Olivier, impiegato in un magazzino, dedica tutto se stesso alla lotta contro le ingiustizie al fianco dei propri compagni di lavoro. Quando, da un giorno all’altro, sua moglie Laura lo abbandona, Oliver dovrà imparare a trovare un nuovo equilibrio tra i bisogni dei figli, le sfide della vita quotidiana e il suo lavoro. Un bellissimo ritratto di un uomo qualunque che vive a proprie spese le profezie di Marx e Chaplin dei tempi moderni: un cinema classico, intimo e allo stesso tempo universale.
Nos batailles
Belgio/Francia 2018 – 1h 38′
Un giovane padre si ritrova da solo a gestire figli e lavoro, dopo che la moglie improvvisamente sparisce nel nulla. Niente di più semplice e contemporaneamente complesso perché dentro c’è la vita e tutta la speranza che essa possa migliorare. Al suo secondo lungometraggio dopo l’ammirevole Keeper (2015), il belga Senez torna a indagare il binomio di pubblico e privato esemplificandolo nel mondo del lavoro e quello dei legami famigliari. Entrambe le pesanti tematiche – tenute parallelamente in mano con salda competenza – riempiono il film senza mai privarlo di un tono lieve, e questa è una cifra autoriale di non poco conto. Con un racconto sul tempo che passa (bello il suo modo di gestirlo cinematograficamente) e i suoi effetti sui personaggi, Senez riesce a mostrarsi personale seppur dentro a un cinema classico, intimo e allo stesso tempo universale.
Anna Maria Pasetti – Il fatto quotidiano
Debutta la nuova economia, quella dei nuovi tempi moderni: l’imminente Valzer tra gli scaffali racconta i lunghi corridoi di un ipermercato tedesco che sembra la Metro, mentre il magazziniere di Le nostre battaglie lavora in grandi store di e-commerce che somigliano ad Amazon.
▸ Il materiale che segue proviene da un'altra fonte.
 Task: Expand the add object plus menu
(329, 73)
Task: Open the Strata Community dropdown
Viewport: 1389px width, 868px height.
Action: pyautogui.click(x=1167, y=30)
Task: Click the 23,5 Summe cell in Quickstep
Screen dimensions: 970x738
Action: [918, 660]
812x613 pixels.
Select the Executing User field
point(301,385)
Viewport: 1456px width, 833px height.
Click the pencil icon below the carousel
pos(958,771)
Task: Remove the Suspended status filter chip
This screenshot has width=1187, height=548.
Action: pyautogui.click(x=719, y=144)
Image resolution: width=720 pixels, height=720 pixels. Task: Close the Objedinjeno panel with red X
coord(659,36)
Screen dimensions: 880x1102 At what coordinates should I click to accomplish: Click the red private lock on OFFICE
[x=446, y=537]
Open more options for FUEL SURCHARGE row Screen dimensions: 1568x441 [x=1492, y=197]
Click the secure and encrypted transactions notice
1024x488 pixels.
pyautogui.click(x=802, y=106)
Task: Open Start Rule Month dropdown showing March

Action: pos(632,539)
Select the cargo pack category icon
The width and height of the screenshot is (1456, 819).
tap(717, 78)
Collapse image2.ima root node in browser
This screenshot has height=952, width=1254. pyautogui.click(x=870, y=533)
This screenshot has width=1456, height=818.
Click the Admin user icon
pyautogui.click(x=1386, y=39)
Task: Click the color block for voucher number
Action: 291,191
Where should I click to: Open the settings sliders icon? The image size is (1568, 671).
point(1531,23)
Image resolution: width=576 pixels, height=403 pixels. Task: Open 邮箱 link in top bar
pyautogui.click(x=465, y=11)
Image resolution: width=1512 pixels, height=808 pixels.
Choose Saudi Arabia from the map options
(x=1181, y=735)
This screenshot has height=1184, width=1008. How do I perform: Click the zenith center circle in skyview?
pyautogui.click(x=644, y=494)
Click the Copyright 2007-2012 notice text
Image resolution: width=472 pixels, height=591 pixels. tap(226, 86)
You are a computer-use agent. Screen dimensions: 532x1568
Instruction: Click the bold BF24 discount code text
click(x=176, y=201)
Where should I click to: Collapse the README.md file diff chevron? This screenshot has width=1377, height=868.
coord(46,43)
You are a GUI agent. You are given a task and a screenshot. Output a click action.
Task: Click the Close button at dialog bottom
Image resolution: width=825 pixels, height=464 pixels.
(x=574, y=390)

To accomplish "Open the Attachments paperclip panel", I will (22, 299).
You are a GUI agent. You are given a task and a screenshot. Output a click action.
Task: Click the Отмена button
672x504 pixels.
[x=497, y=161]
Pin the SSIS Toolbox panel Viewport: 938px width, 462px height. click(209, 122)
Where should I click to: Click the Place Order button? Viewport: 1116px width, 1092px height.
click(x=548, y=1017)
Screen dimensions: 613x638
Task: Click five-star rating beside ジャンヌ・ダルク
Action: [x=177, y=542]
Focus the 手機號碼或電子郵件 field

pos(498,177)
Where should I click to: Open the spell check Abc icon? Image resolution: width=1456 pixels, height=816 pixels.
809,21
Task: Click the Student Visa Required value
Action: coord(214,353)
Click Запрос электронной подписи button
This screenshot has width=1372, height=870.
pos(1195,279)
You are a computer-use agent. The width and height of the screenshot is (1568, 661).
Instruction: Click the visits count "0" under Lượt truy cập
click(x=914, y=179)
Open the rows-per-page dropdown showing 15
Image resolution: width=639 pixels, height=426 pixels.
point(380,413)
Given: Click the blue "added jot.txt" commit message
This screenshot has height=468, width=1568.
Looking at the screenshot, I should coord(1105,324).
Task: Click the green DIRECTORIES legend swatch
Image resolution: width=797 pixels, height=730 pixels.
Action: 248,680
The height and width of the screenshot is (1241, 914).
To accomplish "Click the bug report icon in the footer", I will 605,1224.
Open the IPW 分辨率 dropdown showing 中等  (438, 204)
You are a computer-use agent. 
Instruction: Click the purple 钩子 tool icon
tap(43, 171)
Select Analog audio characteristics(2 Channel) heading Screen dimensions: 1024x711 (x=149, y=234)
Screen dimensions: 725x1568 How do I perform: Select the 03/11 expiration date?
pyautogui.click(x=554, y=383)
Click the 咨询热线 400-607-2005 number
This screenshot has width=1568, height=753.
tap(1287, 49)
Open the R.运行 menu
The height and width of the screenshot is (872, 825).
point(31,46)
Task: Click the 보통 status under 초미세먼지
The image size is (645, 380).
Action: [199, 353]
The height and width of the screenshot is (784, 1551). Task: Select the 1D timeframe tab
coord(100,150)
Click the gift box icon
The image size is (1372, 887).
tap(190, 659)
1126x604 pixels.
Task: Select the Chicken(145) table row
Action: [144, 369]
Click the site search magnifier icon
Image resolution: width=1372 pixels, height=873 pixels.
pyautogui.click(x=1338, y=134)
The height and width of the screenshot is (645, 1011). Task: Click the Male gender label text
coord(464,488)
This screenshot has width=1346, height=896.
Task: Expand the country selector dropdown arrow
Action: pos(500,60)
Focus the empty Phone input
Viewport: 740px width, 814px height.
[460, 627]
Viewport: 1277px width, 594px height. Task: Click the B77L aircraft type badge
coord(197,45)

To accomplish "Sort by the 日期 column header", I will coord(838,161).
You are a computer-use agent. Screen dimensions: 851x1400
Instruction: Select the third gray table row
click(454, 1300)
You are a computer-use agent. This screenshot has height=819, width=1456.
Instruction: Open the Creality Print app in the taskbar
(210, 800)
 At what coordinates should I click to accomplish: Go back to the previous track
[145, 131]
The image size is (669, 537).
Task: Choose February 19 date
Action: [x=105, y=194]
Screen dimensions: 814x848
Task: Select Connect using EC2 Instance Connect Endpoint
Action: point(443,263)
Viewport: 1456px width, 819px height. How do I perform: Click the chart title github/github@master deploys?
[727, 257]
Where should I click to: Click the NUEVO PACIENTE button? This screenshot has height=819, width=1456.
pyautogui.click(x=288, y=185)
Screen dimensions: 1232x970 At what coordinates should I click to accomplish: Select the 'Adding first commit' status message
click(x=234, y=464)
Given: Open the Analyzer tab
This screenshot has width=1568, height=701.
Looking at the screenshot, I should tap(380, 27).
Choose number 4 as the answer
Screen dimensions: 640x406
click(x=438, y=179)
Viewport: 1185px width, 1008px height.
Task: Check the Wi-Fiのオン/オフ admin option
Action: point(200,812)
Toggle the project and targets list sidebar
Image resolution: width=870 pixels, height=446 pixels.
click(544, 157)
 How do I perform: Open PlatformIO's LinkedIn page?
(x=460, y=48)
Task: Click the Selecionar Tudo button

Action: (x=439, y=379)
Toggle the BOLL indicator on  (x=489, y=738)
Nel seducente, toccante film di Guillaume Senez c’è un operaio che vive una crisi di lavoro (licenziamento di un collega, proposta di salto di carriera) proprio mentre la moglie lo abbandona senza un perché lasciando nella cuccia coniugale due piccini bisognosi di affetto.
Scompare metafisica come la Massari in L’avventura di Antonioni, senza dar ragioni ma forse è proprio un modello di vita che non calza più, quindi il lavoro, il tempo, le battaglie dentro e fuori casa, tutto quello che a valanga si ripercuote sul bilancio affettivo che non ha orari né protezione sindacale. La bellezza inespressa del film sta proprio nel non mettere nulla tra virgolette, ognuno la pensi come vuole, ma il regista getta un sasso nello stagno, lasciando che la storia continui, che pubblico e privato giochino il loro match fino al bellissimo finale.
La fortuna è che Romain Duris è un attore di rara sensibilità, che non conosce la retorica; che i due bambini siano di sconcertante verità e che Laetitia Dosch, sorella tata a tempo perso, faccia una luminosa comparsata in questo ménage di ordinaria amministrazione che nasconde la gemma misteriosa dello straordinario.